◆ What you are asked to do
From first line to last, the records below are to be duplicated exactly.
■ ■ ■ ■ ■ ■ ■
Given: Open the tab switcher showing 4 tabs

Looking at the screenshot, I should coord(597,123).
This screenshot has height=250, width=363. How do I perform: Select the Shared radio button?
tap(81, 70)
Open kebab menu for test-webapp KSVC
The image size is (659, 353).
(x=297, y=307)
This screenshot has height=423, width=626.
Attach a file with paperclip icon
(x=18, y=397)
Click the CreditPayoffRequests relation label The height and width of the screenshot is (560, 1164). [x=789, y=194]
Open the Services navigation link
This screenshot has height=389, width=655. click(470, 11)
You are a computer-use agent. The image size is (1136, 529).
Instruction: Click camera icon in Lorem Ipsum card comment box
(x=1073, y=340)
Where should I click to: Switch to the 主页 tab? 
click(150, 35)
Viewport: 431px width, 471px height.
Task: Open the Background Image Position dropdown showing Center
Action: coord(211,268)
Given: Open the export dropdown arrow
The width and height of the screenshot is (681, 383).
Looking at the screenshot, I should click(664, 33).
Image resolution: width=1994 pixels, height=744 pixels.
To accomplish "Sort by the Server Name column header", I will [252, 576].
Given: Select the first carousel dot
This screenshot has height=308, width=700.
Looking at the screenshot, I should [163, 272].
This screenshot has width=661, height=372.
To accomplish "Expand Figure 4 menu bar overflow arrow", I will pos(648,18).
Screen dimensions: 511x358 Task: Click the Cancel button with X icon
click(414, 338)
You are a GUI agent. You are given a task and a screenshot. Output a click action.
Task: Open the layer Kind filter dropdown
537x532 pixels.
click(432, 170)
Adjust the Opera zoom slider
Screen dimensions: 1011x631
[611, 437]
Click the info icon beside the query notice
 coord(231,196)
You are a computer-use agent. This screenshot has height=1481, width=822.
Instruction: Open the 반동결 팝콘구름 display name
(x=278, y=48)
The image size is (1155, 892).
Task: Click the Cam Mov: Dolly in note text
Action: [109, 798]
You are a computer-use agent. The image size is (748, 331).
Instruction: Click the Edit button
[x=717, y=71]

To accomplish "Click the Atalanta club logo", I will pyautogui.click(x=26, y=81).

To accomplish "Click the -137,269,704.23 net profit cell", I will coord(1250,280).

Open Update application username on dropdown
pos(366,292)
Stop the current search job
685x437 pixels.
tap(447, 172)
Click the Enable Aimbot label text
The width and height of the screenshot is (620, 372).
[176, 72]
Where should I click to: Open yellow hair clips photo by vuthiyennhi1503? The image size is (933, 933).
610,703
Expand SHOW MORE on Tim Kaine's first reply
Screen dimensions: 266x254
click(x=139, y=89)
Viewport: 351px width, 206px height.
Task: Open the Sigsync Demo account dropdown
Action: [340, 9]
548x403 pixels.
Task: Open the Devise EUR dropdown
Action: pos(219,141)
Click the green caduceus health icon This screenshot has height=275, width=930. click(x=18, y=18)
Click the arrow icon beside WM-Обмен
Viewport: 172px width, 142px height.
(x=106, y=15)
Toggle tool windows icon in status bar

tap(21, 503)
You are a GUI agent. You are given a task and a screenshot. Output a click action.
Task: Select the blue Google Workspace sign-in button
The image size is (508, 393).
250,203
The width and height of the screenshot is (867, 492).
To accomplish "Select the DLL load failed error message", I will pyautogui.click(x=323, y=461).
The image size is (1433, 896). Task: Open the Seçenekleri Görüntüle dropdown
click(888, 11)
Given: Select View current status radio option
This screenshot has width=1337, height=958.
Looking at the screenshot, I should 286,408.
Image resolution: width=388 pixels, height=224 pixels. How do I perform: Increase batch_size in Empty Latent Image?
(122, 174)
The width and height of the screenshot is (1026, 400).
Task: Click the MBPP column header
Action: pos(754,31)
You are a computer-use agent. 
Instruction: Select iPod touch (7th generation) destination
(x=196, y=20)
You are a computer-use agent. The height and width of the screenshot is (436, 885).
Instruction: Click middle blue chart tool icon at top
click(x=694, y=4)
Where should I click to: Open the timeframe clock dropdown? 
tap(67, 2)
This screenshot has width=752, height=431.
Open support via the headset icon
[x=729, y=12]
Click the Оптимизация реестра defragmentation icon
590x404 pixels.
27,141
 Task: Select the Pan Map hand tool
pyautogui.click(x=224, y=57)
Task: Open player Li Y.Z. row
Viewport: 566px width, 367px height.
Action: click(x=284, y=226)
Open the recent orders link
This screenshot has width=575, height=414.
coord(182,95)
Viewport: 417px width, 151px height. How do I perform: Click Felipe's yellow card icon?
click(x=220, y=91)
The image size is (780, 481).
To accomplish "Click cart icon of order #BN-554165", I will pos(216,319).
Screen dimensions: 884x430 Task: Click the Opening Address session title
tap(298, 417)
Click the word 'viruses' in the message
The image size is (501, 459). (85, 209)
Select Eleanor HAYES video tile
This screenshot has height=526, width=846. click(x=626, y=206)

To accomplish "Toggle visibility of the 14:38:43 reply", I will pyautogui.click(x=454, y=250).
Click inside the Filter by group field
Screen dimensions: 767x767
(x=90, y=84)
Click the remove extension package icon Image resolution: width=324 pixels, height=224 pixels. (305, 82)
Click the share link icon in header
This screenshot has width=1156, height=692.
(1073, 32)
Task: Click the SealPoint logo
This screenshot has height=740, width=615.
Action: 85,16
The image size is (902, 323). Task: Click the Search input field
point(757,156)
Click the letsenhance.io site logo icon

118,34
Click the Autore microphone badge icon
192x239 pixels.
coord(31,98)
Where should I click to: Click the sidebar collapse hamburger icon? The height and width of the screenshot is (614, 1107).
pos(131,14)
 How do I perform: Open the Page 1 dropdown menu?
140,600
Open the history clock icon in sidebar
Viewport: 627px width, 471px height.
■ ■ ■ ■ ■ ■ ■
◆ Completed task
Given: Open the tab switcher showing 4 tabs

Looking at the screenshot, I should coord(597,123).
This screenshot has height=250, width=363. How do I perform: Select the Shared radio button?
tap(81, 70)
Open kebab menu for test-webapp KSVC
The image size is (659, 353).
(x=297, y=307)
This screenshot has height=423, width=626.
Attach a file with paperclip icon
(x=18, y=397)
Click the CreditPayoffRequests relation label The height and width of the screenshot is (560, 1164). [x=789, y=194]
Open the Services navigation link
This screenshot has height=389, width=655. click(470, 11)
You are a computer-use agent. The image size is (1136, 529).
Instruction: Click camera icon in Lorem Ipsum card comment box
(x=1073, y=340)
Where should I click to: Switch to the 主页 tab? 
click(150, 35)
Viewport: 431px width, 471px height.
Task: Open the Background Image Position dropdown showing Center
Action: coord(211,268)
Given: Open the export dropdown arrow
The width and height of the screenshot is (681, 383).
Looking at the screenshot, I should click(664, 33).
Image resolution: width=1994 pixels, height=744 pixels.
To accomplish "Sort by the Server Name column header", I will [252, 576].
Given: Select the first carousel dot
This screenshot has height=308, width=700.
Looking at the screenshot, I should [163, 272].
This screenshot has width=661, height=372.
To accomplish "Expand Figure 4 menu bar overflow arrow", I will pos(648,18).
Screen dimensions: 511x358 Task: Click the Cancel button with X icon
click(414, 338)
You are a GUI agent. You are given a task and a screenshot. Output a click action.
Task: Open the layer Kind filter dropdown
537x532 pixels.
click(432, 170)
Adjust the Opera zoom slider
Screen dimensions: 1011x631
[611, 437]
Click the info icon beside the query notice
 coord(231,196)
You are a computer-use agent. This screenshot has height=1481, width=822.
Instruction: Open the 반동결 팝콘구름 display name
(x=278, y=48)
The image size is (1155, 892).
Task: Click the Cam Mov: Dolly in note text
Action: [109, 798]
You are a computer-use agent. The image size is (748, 331).
Instruction: Click the Edit button
[x=717, y=71]

To accomplish "Click the Atalanta club logo", I will pyautogui.click(x=26, y=81).

To accomplish "Click the -137,269,704.23 net profit cell", I will coord(1250,280).

Open Update application username on dropdown
pos(366,292)
Stop the current search job
685x437 pixels.
tap(447, 172)
Click the Enable Aimbot label text
The width and height of the screenshot is (620, 372).
[176, 72]
Where should I click to: Open yellow hair clips photo by vuthiyennhi1503? The image size is (933, 933).
610,703
Expand SHOW MORE on Tim Kaine's first reply
Screen dimensions: 266x254
click(x=139, y=89)
Viewport: 351px width, 206px height.
Task: Open the Sigsync Demo account dropdown
Action: [340, 9]
548x403 pixels.
Task: Open the Devise EUR dropdown
Action: pos(219,141)
Click the green caduceus health icon This screenshot has height=275, width=930. click(x=18, y=18)
Click the arrow icon beside WM-Обмен
Viewport: 172px width, 142px height.
(x=106, y=15)
Toggle tool windows icon in status bar

tap(21, 503)
You are a GUI agent. You are given a task and a screenshot. Output a click action.
Task: Select the blue Google Workspace sign-in button
The image size is (508, 393).
250,203
The width and height of the screenshot is (867, 492).
To accomplish "Select the DLL load failed error message", I will pyautogui.click(x=323, y=461).
The image size is (1433, 896). Task: Open the Seçenekleri Görüntüle dropdown
click(888, 11)
Given: Select View current status radio option
This screenshot has width=1337, height=958.
Looking at the screenshot, I should 286,408.
Image resolution: width=388 pixels, height=224 pixels. How do I perform: Increase batch_size in Empty Latent Image?
(122, 174)
The width and height of the screenshot is (1026, 400).
Task: Click the MBPP column header
Action: pos(754,31)
You are a computer-use agent. 
Instruction: Select iPod touch (7th generation) destination
(x=196, y=20)
You are a computer-use agent. The height and width of the screenshot is (436, 885).
Instruction: Click middle blue chart tool icon at top
click(x=694, y=4)
Where should I click to: Open the timeframe clock dropdown? 
tap(67, 2)
This screenshot has width=752, height=431.
Open support via the headset icon
[x=729, y=12]
Click the Оптимизация реестра defragmentation icon
590x404 pixels.
27,141
 Task: Select the Pan Map hand tool
pyautogui.click(x=224, y=57)
Task: Open player Li Y.Z. row
Viewport: 566px width, 367px height.
Action: click(x=284, y=226)
Open the recent orders link
This screenshot has width=575, height=414.
coord(182,95)
Viewport: 417px width, 151px height. How do I perform: Click Felipe's yellow card icon?
click(x=220, y=91)
The image size is (780, 481).
To accomplish "Click cart icon of order #BN-554165", I will pos(216,319).
Screen dimensions: 884x430 Task: Click the Opening Address session title
tap(298, 417)
Click the word 'viruses' in the message
The image size is (501, 459). (85, 209)
Select Eleanor HAYES video tile
This screenshot has height=526, width=846. click(x=626, y=206)

To accomplish "Toggle visibility of the 14:38:43 reply", I will pyautogui.click(x=454, y=250).
Click inside the Filter by group field
Screen dimensions: 767x767
(x=90, y=84)
Click the remove extension package icon Image resolution: width=324 pixels, height=224 pixels. (305, 82)
Click the share link icon in header
This screenshot has width=1156, height=692.
(1073, 32)
Task: Click the SealPoint logo
This screenshot has height=740, width=615.
Action: 85,16
The image size is (902, 323). Task: Click the Search input field
point(757,156)
Click the letsenhance.io site logo icon

118,34
Click the Autore microphone badge icon
192x239 pixels.
coord(31,98)
Where should I click to: Click the sidebar collapse hamburger icon? The height and width of the screenshot is (614, 1107).
pos(131,14)
 How do I perform: Open the Page 1 dropdown menu?
140,600
Open the history clock icon in sidebar
Viewport: 627px width, 471px height.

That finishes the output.